#### DATA TO PROCESS
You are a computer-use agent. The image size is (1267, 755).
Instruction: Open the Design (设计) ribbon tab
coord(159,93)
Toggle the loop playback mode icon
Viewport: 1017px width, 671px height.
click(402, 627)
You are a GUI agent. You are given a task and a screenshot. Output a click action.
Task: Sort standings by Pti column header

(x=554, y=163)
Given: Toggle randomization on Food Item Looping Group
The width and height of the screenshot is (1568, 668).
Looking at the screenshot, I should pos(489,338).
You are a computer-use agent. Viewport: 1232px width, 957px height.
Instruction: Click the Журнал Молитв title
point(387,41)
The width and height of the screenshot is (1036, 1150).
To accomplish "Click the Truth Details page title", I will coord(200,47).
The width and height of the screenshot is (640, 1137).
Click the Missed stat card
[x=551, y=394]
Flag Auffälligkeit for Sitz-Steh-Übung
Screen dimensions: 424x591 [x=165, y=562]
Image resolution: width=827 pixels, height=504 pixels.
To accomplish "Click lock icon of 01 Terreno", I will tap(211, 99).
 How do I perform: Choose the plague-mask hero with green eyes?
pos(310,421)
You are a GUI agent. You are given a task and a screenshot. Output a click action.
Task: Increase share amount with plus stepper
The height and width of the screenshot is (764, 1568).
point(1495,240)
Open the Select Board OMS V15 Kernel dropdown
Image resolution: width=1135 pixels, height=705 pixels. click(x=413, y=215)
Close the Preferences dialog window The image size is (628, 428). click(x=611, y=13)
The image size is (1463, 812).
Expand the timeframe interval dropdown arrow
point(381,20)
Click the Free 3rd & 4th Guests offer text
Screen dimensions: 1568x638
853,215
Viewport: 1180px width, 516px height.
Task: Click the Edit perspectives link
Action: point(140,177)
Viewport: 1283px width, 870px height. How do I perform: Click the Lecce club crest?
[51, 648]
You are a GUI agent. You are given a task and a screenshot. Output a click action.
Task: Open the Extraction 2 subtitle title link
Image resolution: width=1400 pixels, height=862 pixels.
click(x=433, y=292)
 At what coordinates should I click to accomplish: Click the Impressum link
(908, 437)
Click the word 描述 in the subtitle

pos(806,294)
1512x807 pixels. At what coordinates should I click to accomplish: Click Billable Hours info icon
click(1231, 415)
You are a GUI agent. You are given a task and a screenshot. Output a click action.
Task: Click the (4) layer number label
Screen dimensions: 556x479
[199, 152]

#### AIM OF THE EXERCISE
Search the entries above for lines containing the word "computer", and copy each one.

#### OUTPUT OF THE EXERCISE
You are a computer-use agent. The image size is (1267, 755).
You are a computer-use agent. Viewport: 1232px width, 957px height.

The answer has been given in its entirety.